Take, for example, members of Global Coin Research (GCR), who have cumulatively invested in more than 30 deals, deploying over $25 million into projects such as blockchain interoperability protocol Aurora and Web 3 management platform Coinvise. (In order to participate in a deal, the individual DAO member must be an accredited investor, typically defined as individuals who are legally authorized to purchase securities that aren’t registered with regulatory authorities.)

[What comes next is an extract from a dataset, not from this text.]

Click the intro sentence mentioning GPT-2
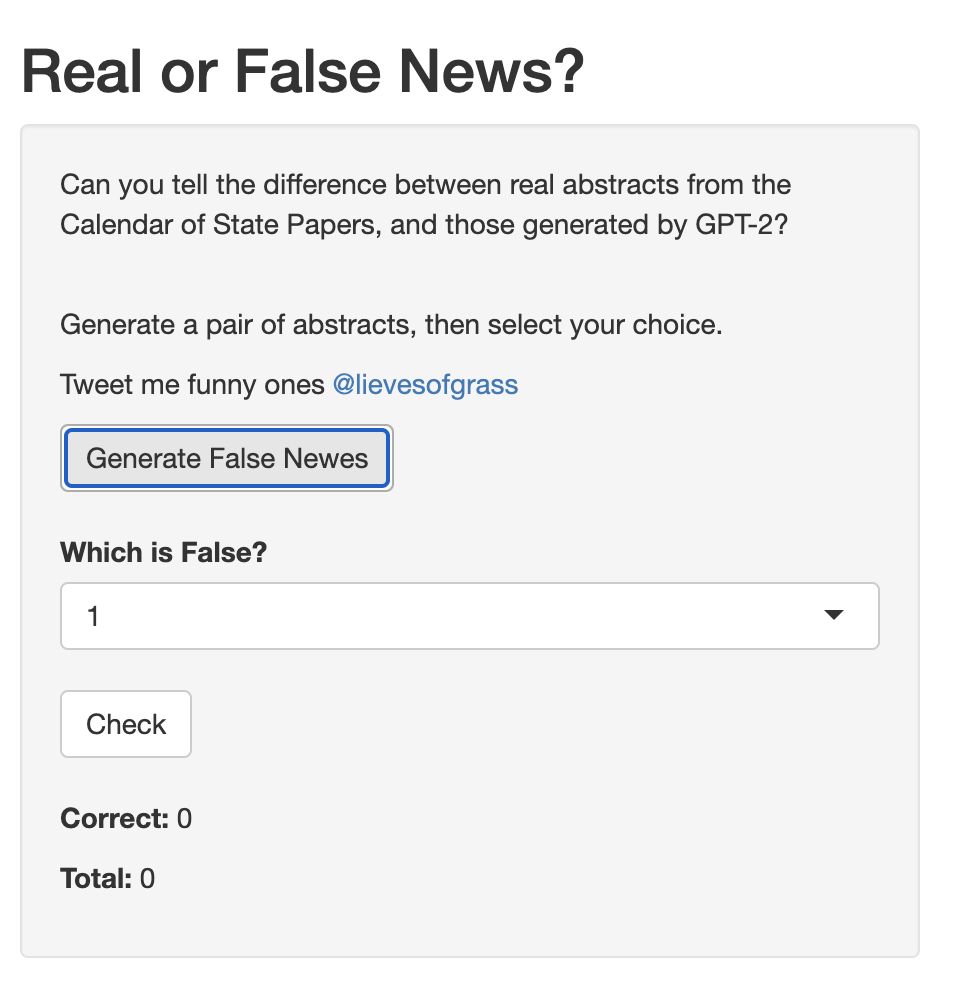Viewport: 958px width, 992px height. click(425, 205)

“Crypto has allowed micro VCs to really thrive, because the return on investment on blockchain projects can be in the thousands of percent,” said Michael Steinberg, founder of venture capital firm Reciprocal Ventures. Steinberg dubbed investment DAOs as “fundamental recasts” of angel networks or syndicates – loosely organized networks of investors whom early-stage startups have traditionally turned to for funding.
Founders also can benefit from their interaction with the DAO, which includes receiving product feedback and advice from a crypto-native community. For fledgling crypto startups, user adoption and product-market fit are all too familiar challenges they – and their non-crypto counterparts – still face.
“It’s possible,” says Reciprocal’s Steinberg. However, “crypto venture capital is a full-time job. VC firms are generally very active, highly engaged, and have lots of time and resources to devote to portfolio companies. We’re all for partnering with DAOs, but some founders need playbooks.”
“There’s room for more centralized investors alongside the extremely democratized investment syndicates, similar to how FTX and Coinbase are viewed alongside Uniswap as liquidity venues,” said Evan Feng, head of research at crypto venture firm CoinFund. “There’s room for hybrid approaches as the boundaries between the two camps blur further.”